What you will do — Omit all pictures, and print word for word only the lines from the one containing "Task: Click the" through the end of the data.

Material provided —

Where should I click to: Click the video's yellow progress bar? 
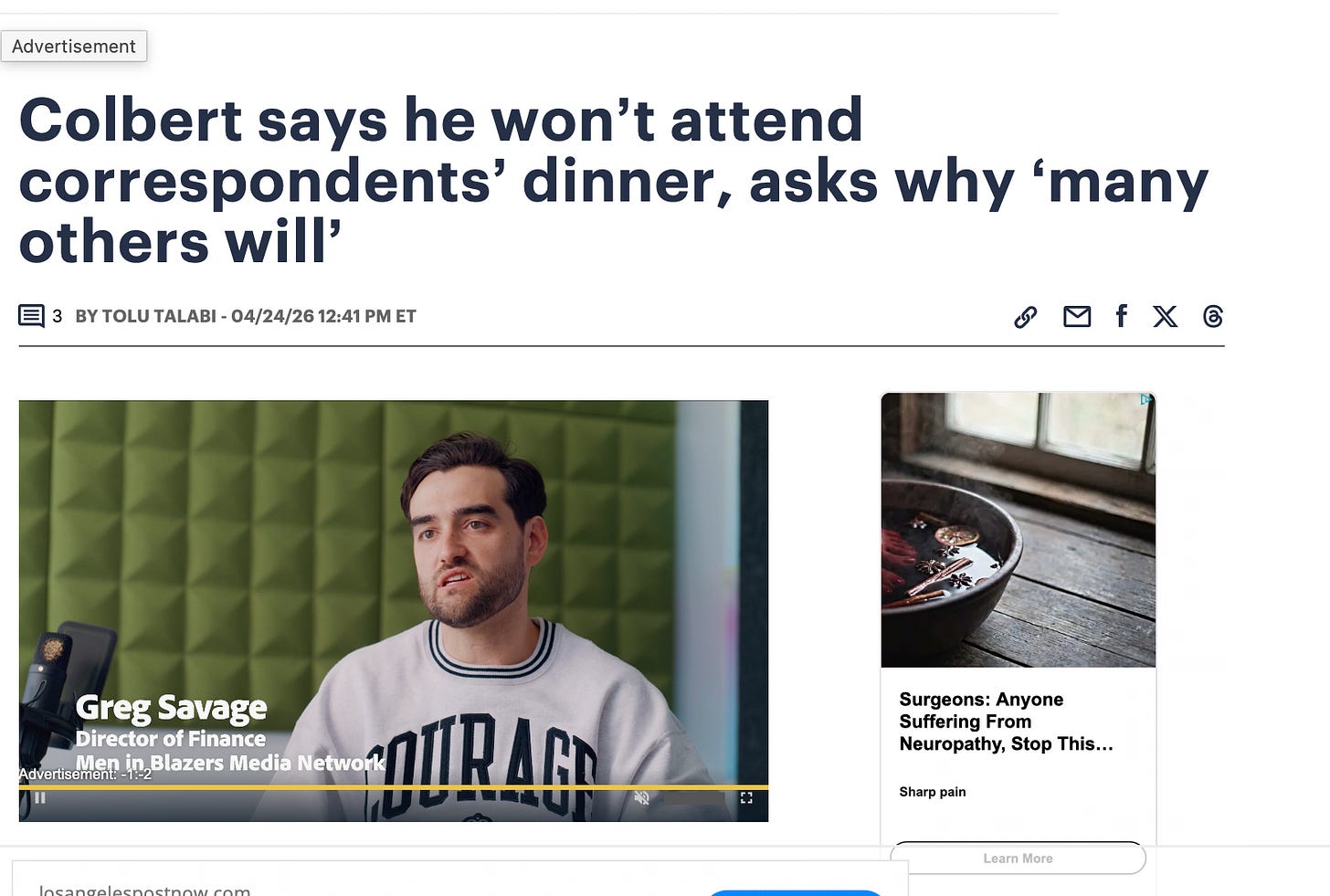click(x=394, y=786)
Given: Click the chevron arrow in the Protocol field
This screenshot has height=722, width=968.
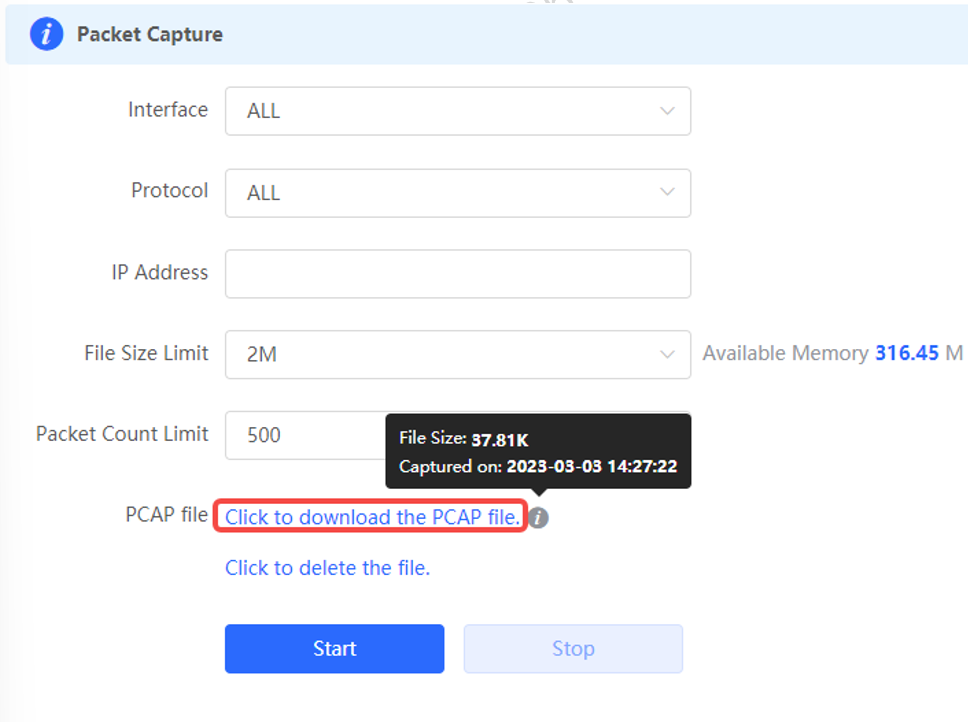Looking at the screenshot, I should (667, 192).
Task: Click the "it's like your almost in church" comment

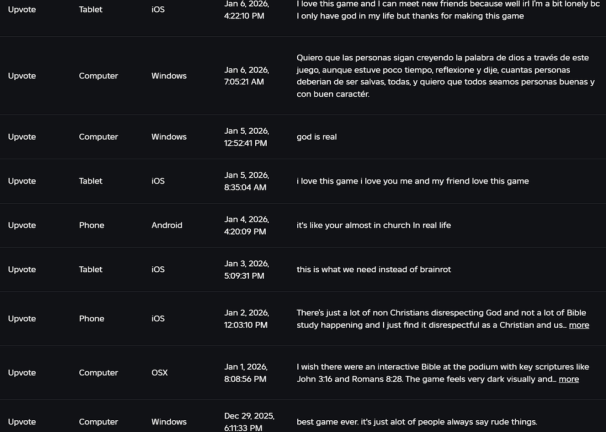Action: [373, 225]
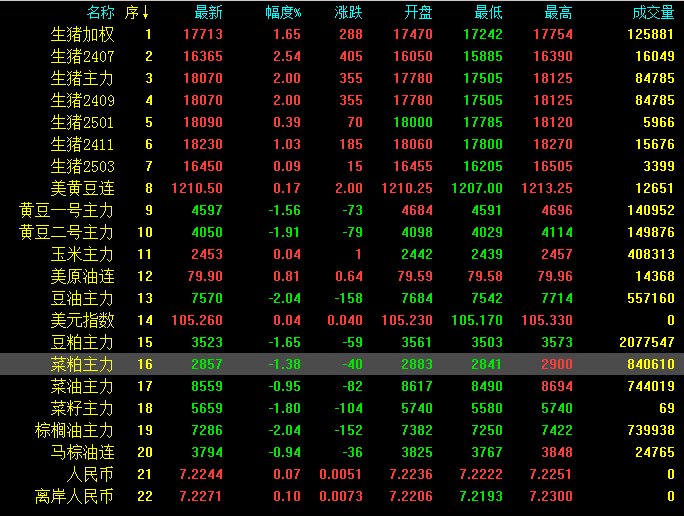
Task: Sort by the 开盘 column header
Action: click(418, 13)
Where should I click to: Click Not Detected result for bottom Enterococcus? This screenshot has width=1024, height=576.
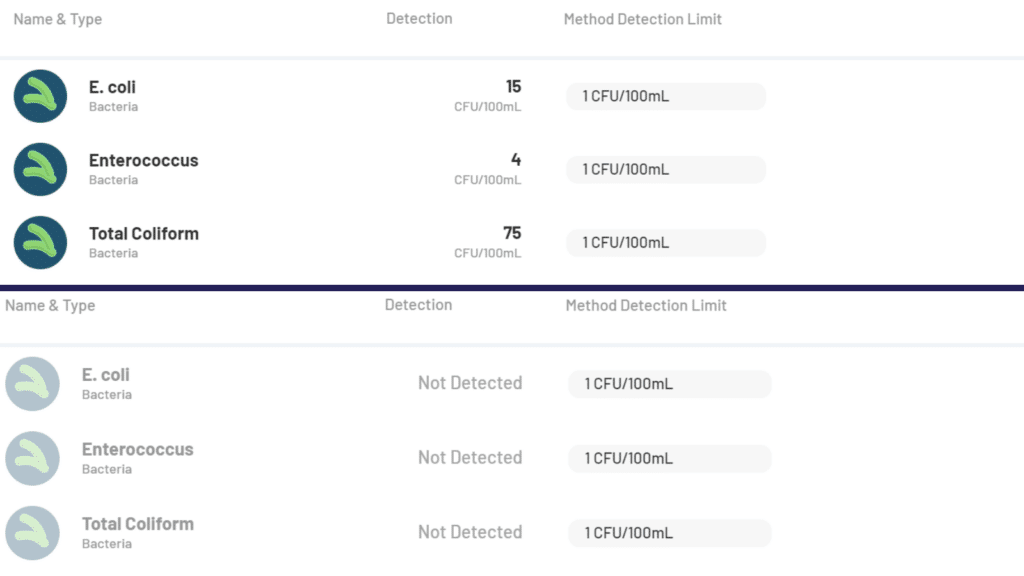click(x=470, y=457)
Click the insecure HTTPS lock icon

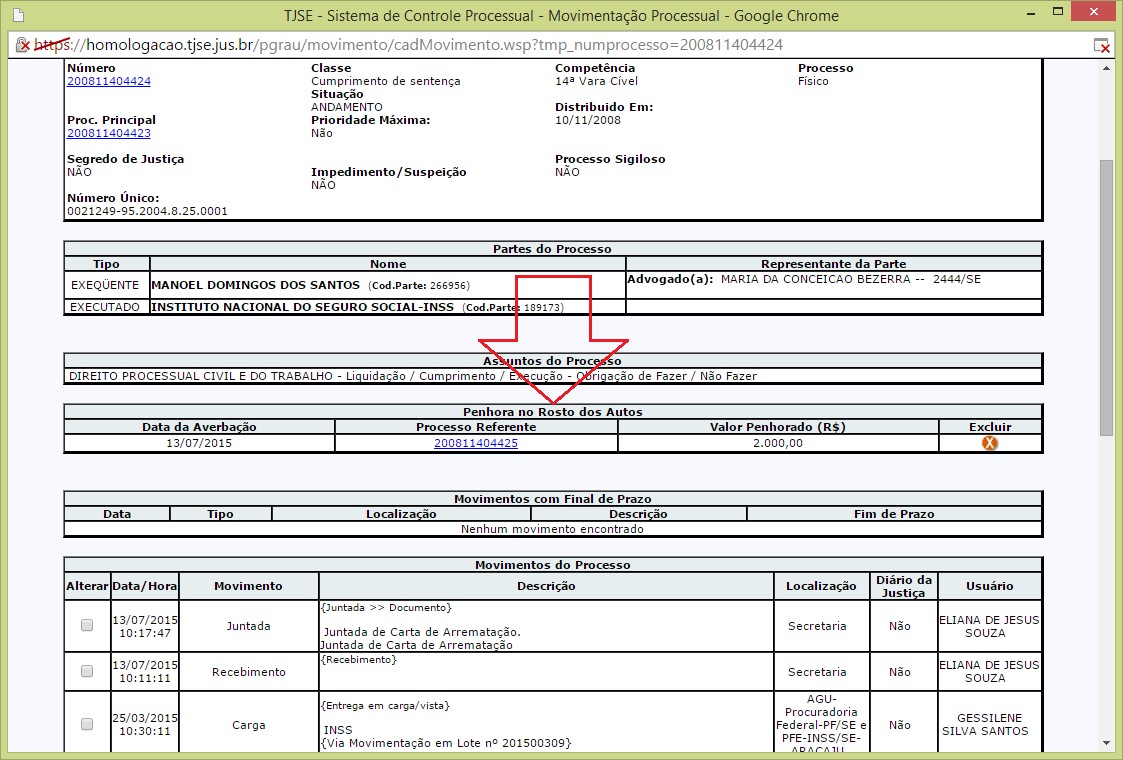tap(21, 45)
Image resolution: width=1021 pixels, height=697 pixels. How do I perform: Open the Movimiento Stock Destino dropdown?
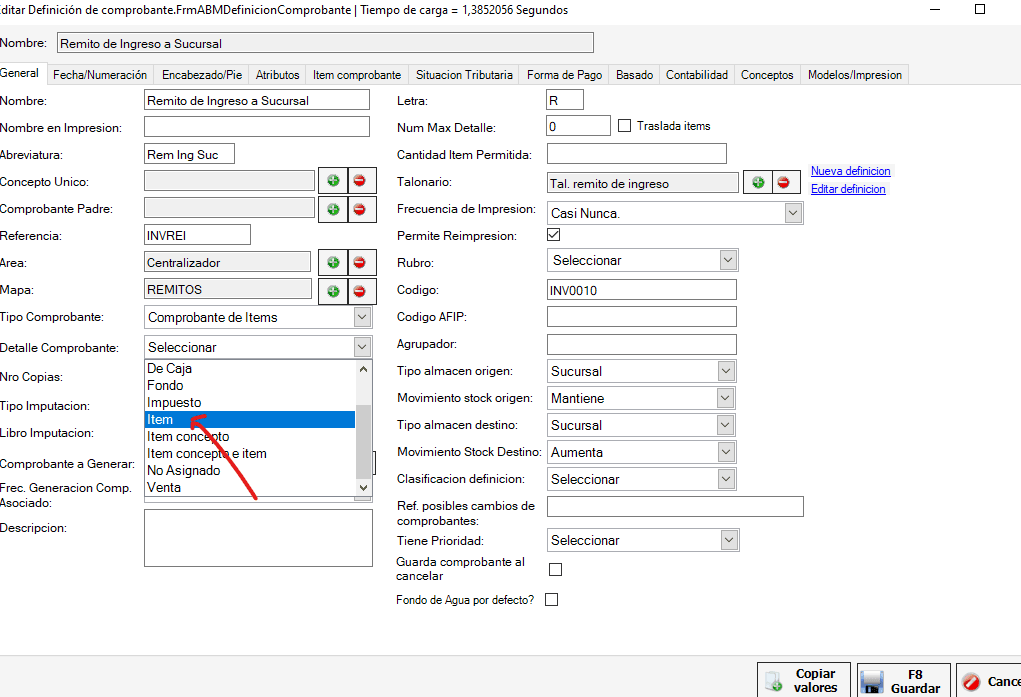[x=728, y=452]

Answer for this exercise —
Task: Click the "it's like your almost in church" comment

Action: [373, 225]
Task: Sort by the 开盘 column header
Action: click(418, 13)
Where should I click to: Click Not Detected result for bottom Enterococcus? This screenshot has width=1024, height=576.
click(x=470, y=457)
Click the insecure HTTPS lock icon

tap(21, 45)
Image resolution: width=1021 pixels, height=697 pixels. How do I perform: Open the Movimiento Stock Destino dropdown?
[x=728, y=452]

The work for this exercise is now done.